• **Given data**:
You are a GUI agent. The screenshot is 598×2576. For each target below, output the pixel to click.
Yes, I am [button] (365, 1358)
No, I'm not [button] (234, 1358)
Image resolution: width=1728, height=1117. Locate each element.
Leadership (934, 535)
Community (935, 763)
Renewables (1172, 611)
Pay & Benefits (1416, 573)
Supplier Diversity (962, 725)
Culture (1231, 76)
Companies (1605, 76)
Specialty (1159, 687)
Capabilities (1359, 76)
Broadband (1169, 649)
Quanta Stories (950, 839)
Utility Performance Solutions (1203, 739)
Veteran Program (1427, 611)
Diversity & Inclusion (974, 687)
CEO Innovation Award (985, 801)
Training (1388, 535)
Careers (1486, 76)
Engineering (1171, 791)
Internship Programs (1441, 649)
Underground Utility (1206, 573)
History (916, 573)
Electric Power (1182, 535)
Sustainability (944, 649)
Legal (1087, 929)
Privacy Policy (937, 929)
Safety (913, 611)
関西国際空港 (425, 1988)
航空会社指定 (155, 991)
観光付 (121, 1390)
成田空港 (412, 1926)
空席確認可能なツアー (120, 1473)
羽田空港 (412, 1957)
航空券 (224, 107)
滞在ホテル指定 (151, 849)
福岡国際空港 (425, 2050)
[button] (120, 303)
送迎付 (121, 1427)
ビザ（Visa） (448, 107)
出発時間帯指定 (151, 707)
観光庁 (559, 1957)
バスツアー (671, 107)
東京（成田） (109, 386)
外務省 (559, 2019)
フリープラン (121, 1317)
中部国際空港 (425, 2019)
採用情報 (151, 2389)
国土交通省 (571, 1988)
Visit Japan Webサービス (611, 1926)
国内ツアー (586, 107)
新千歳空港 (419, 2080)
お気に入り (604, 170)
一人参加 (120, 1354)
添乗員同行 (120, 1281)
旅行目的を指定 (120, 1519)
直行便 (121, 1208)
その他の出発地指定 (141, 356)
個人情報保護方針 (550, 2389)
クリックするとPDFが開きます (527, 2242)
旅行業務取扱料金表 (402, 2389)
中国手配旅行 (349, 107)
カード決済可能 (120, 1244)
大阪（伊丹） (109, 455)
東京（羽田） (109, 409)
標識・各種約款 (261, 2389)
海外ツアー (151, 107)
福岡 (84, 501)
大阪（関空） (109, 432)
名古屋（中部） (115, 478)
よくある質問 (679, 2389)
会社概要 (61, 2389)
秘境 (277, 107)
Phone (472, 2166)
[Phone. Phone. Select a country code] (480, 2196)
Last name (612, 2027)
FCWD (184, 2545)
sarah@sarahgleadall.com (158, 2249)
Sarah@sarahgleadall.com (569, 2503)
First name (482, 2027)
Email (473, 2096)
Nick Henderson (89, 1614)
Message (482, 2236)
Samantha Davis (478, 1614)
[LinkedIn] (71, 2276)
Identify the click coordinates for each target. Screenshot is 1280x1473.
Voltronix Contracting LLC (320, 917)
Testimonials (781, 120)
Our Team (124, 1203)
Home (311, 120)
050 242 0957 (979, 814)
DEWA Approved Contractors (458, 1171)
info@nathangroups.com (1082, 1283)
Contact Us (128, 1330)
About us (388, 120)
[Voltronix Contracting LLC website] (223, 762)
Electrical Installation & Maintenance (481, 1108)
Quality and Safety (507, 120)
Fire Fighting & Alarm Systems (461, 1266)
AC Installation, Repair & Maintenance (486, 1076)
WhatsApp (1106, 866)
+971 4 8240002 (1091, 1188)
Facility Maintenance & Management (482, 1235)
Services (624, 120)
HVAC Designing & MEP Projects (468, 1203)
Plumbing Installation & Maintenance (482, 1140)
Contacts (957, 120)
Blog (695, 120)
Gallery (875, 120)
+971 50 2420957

• **What you need to do**: Copy out every line of the data that includes the word "Voltronix".

• **Reply**:
Voltronix Contracting LLC (320, 917)
[Voltronix Contracting LLC website] (223, 762)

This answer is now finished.